Graphic Packaging and RockTenn both saw net incomes fall year-on-year but predicted better times ahead despite tough market conditions.
Graphic Packaging’s Q1 net income fell 35% to US$17.3m (€13.3m) as the company said it was negatively impacted by $10.1m in higher income tax expenses.
RockTenn’s Q2 net profit fell to $31.9m (€24.5m), as $27m was spent on the closure of a containerboard mill in Canada and $8.7m of pre-tax integration and acquisition costs relating to Smurfit Stone.
Graphic Packaging Q1
For Graphic Packaging, net sales increased 6.7% year-on-year due to favourable volume/mix and higher pricing passed onto customers.
Paperboard packaging sales comprised 82.8% of total first quarter net sales, reflecting higher volumes in food and consumer packaging and inflationary price recovery.
Net sales in the flexible packaging segment increased 17.8% compared to Q1 of 2011 because of the addition of Delta Natural Kraft and Mid-America Packaging in December last year.
Graphic Packaging David W. Scheible, president and CEO, said: “Although end-consumer demand remains sluggish, share gains in consumer products along with new product introductions drove increased sales.
“Mill production was significantly higher than a year ago and continuous improvement initiatives focused around energy, fixed costs and operating efficiencies continued to drive lower costs.”
RockTenn reported net income had fallen 14% to $31.9m but net sales for the three months ending 31 March rose by nearly $1.4m because of the Smurfit-Stone takeover last year.
Total segment income was up 75% to $164m, driven by the new business segment.
The recycled fibre business generated low single-digit EBITDA margins, but the company described export and domestic pricing as being at: “historic lows, which compresses the margin opportunities we have in our export business.”

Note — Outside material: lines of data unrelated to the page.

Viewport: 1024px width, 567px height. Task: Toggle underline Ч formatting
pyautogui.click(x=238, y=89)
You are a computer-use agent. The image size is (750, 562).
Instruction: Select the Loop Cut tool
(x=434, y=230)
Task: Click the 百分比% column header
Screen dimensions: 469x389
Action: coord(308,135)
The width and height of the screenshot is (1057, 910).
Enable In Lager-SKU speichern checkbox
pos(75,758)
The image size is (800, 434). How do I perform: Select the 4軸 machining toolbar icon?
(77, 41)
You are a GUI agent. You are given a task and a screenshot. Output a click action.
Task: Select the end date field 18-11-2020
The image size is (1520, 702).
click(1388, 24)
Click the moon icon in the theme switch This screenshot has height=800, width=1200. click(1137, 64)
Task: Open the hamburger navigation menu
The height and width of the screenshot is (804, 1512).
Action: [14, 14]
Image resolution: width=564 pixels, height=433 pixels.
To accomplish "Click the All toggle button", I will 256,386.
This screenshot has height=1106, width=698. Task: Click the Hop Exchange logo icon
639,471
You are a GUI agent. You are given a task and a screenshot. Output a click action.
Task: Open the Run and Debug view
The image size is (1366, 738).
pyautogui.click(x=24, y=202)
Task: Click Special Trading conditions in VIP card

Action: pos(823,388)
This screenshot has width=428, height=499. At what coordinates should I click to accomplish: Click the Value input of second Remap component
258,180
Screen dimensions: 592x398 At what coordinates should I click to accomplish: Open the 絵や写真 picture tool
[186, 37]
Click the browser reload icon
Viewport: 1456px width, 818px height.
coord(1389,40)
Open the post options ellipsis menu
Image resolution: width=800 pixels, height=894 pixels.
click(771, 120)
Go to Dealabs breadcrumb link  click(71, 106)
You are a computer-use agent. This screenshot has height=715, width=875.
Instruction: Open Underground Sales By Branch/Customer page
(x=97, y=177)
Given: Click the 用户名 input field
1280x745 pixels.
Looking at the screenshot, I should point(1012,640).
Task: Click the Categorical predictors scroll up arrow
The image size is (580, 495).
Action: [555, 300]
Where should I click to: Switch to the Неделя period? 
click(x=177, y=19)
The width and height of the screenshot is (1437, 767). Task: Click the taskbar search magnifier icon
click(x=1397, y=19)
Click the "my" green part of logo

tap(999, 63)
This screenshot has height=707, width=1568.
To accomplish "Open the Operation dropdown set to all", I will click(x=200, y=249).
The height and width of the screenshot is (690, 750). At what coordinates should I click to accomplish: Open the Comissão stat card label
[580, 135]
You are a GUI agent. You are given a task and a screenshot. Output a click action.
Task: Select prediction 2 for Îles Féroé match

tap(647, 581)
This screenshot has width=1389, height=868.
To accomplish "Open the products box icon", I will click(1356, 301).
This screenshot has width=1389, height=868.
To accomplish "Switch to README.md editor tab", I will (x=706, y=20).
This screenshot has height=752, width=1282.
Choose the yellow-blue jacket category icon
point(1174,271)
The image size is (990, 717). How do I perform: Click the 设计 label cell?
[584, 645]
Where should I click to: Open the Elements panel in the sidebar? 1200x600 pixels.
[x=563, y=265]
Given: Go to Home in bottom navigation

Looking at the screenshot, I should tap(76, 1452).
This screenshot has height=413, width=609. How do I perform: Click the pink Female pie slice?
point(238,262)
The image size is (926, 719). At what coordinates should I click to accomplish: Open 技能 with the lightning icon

The Smurfit-Stone acquisition resulted in 1.6m tons more containerboard and paperboard being produced but maintenance saw production drop 124,000 tons from last quarter.
Income from corrugated packaging was adjusted to eliminate $6.7m of pre-tax losses at the closed containerboard mill in Quebec, to $75.4m with an EBITDA margin of 11.8% for the second quarter.
The consumer packaging segment income was $84.4m due to increased display sales, higher selling prices, lower fibre and energy costs that were partially offset by higher chemical and freight costs.
Speaking to analysts, James A. Rubright, RockTenn chairman and CEO, said: “The weak market conditions we faced in the maintenance downtime we took in the quarter had the greatest impact on our corrugated segment, where sequential quarter adjusted earnings were down $0.31 per share, and that more than offset the $0.10 per share in other earnings improvements.”